WTI oil shot up 2.6% in price, and gold has risen 0.5%.

The dollar is narrowly mixed, with drops overnight of 0.4% against the yen, 0.3% versus the Aussie dollar, 0.1% relative to sterling and 0.2% vis-a-vis the Swiss franc, but upticks of 0.5% against the peso, 0.3% relative to the euro, 0.2% versus the yuan and loonie and 0.1% against the kiwi.

Consumer confidence in Japan dropped in February to a 4-month low of 38.4 and to within less than 3 points of last September’s level, which had been the weakest since mid-2011.

Euroland released CPI, unemployment, and PPI data today. Consumer prices in February rose 0.2% on month but decelerated 0.2 percentage points to a 1.2% 12-month rate of increase. Core CPI was also at 1.2%. The common currency area’s jobless rate stayed at 7.4%, match the three previous months but 0.4 percentage points lower than a year earlier. Producer prices climbed 0.4% on month in January, led by a 0.7% increase in energy, but were 0.5% lower than in January 2019.

Swiss real GDP grew 0.3% last quarter, a tad more than expected, and 1.5% on year, which is the largest such advance since 2.5% in the year through the third quarter of 2018.

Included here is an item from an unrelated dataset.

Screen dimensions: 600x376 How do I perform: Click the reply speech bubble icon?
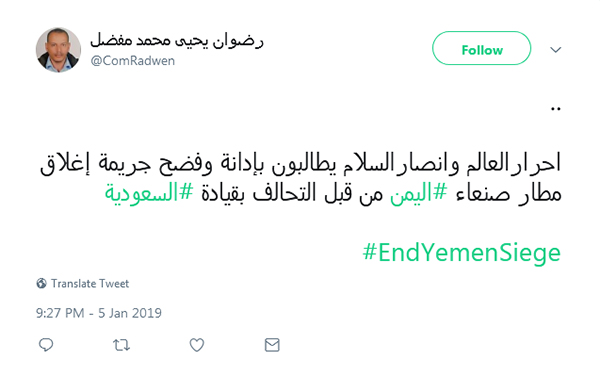pyautogui.click(x=46, y=345)
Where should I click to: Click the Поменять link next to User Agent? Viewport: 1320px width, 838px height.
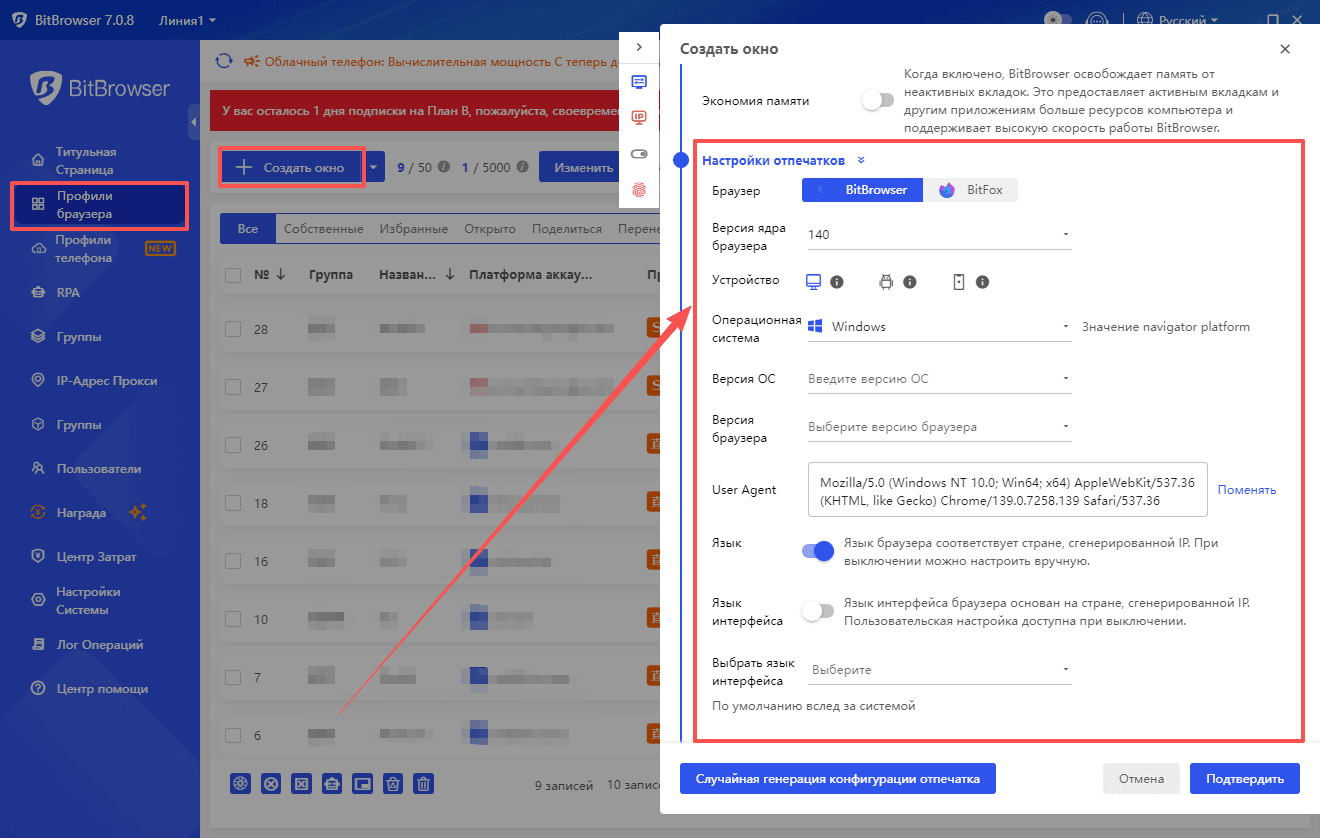pos(1246,489)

The South African rand reacted adversely to confirmation of that economy’s second recession in two years. Real GDP sank by 1.4% on quarter at an annualized rate in 4Q following a 0.8% drop in 3Q. Compared to the final quarter of 2018, GDP was 0.5% weaker, and calendar-2019 growth of only 0.2% was down from 0.8% in 2018 and the weakest since 2009.

Czech GDP rose 2.4% last year versus 2.8% in 2018, and Cypriot GDP growth also slowed from 4.1% in 2018 to 3.2% in 2019.

South Korean GDP growth on a quarterly basis rebounded to a 9-quarter high of 1.3% in the final quarter of 2019, lifting the on-year pace to 2.3% from 2.0% in the prior two quarters but still below 2.9% in the year through 4Q18.

Turkish inflation is accelerating again. The 12-month increase in consumer prices of 12.37% in February was up from 12.15% in January and 8.55% last October. PPI inflation of 9.26% was up from 8.84% in January and 1.70% last October. Both the CPI and PPI are back to 6-month highs.

Australia’s current account surplus narrowed to A$ 955 million last quarter from a record high of A$ 6.503 billion in 3Q but still compared favorably against a A$ 6.72 billion deficit in the final quarter of 2018. Australian building permits plunged 15.3% in January and were 11.3% lower than a year earlier.

Great Britain’s construction purchasing managers index spiked up 4.2 points to a 14-month high of 52.6 in February, marking the first reading above the 50 level that separates improving from deteriorating conditions for the first time in 10 months.

Non-oil middle eastern purchasing managers indices in Saudi Arabia of 52.5 and the U.A.E. of 49.1 in February were the weakest scores in 22 and 127 months, respectively.

Today is Super Tuesday Primary Day for the U.S. Democratic Party. The field of candidates pits two moderates (Biden and Bloomberg) against two progressives (Sanders and Warren). Among recent drop-outs, Buttigieg and Klobuchar have endorsed Biden.